Primary cilia shortening alters osteocyte mechanotransduction: Spaceflight vs. simulated microgravity

Microgravity conditions in space lead to bone loss in the weight-bearing bones of astronauts, with alterations in osteocyte mechanotransduction considered a key cause of this weightlessness-induced bone loss. The primary cilia of osteocytes, which project from their surface, can sense fluid flow and convert shear stress signals into biochemical responses. Our previous studies demonstrated a reduction in both the number of ciliated cells and the ciliary length of MLO-Y4 osteocytes under clinostat-induced simulated microgravity (SMG). In this study, we investigated the effects of simulated microgravity on the transport velocity of intraflagellar transport proteins within cilia and further examined how osteocyte ciliary shortening impacts the downstream Ca²⁺-Calmodulin-NO signaling pathway and subsequent osteogenic regulatory functions. Our results demonstrated that SMG significantly reduced IFT protein trafficking speed in primary cilia. Ciliary shortening was also associated with suppressed downstream osteogenic regulation in osteocytes. To validate these findings, we conducted a 5-day in-orbit experiment of MLO-Y4 osteocytes during the Shenzhou-16 manned mission aboard the China Space Station.
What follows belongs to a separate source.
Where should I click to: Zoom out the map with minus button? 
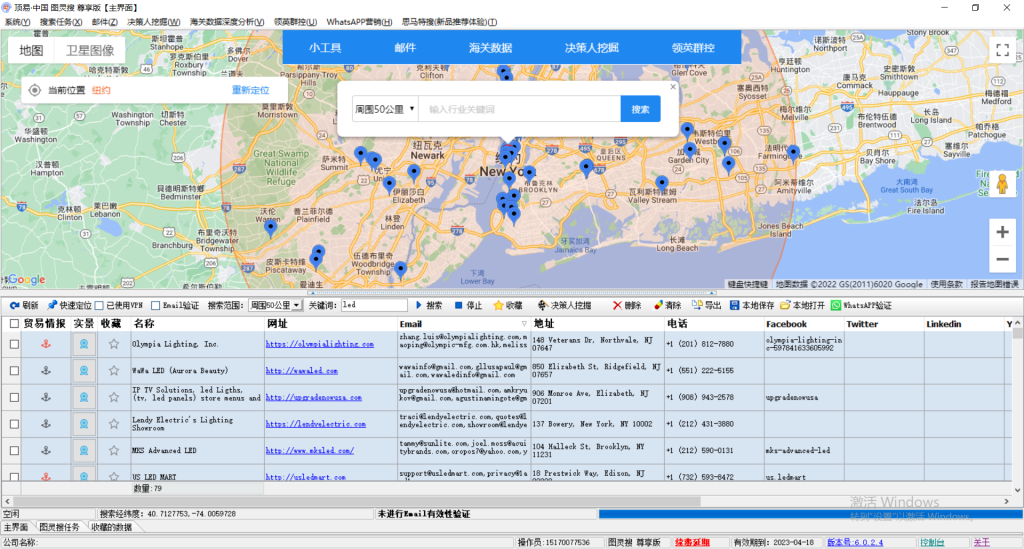[1002, 259]
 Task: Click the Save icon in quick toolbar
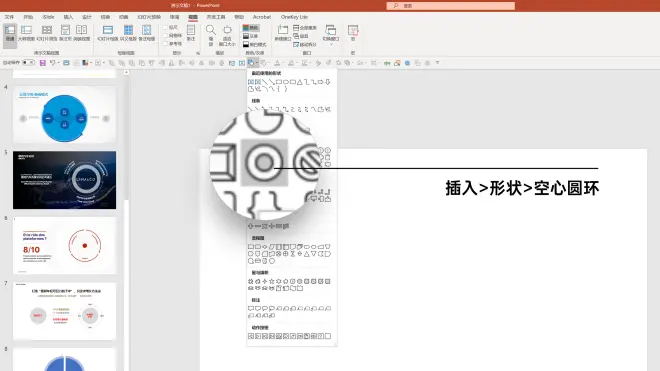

Notably, while osteocytes under actual space microgravity exhibited impaired ciliogenesis, they showed no significant reduction in ciliary length, which was inconsistent with the phenotypes under clinostat-induced SMG. Our study reveals that the clinostat-based SMG may not fully replicate the altered mechanotransduction of osteocytes under space microgravity, while underscoring the value of experimental validation in orbital microgravity for advancing space mechanobiology.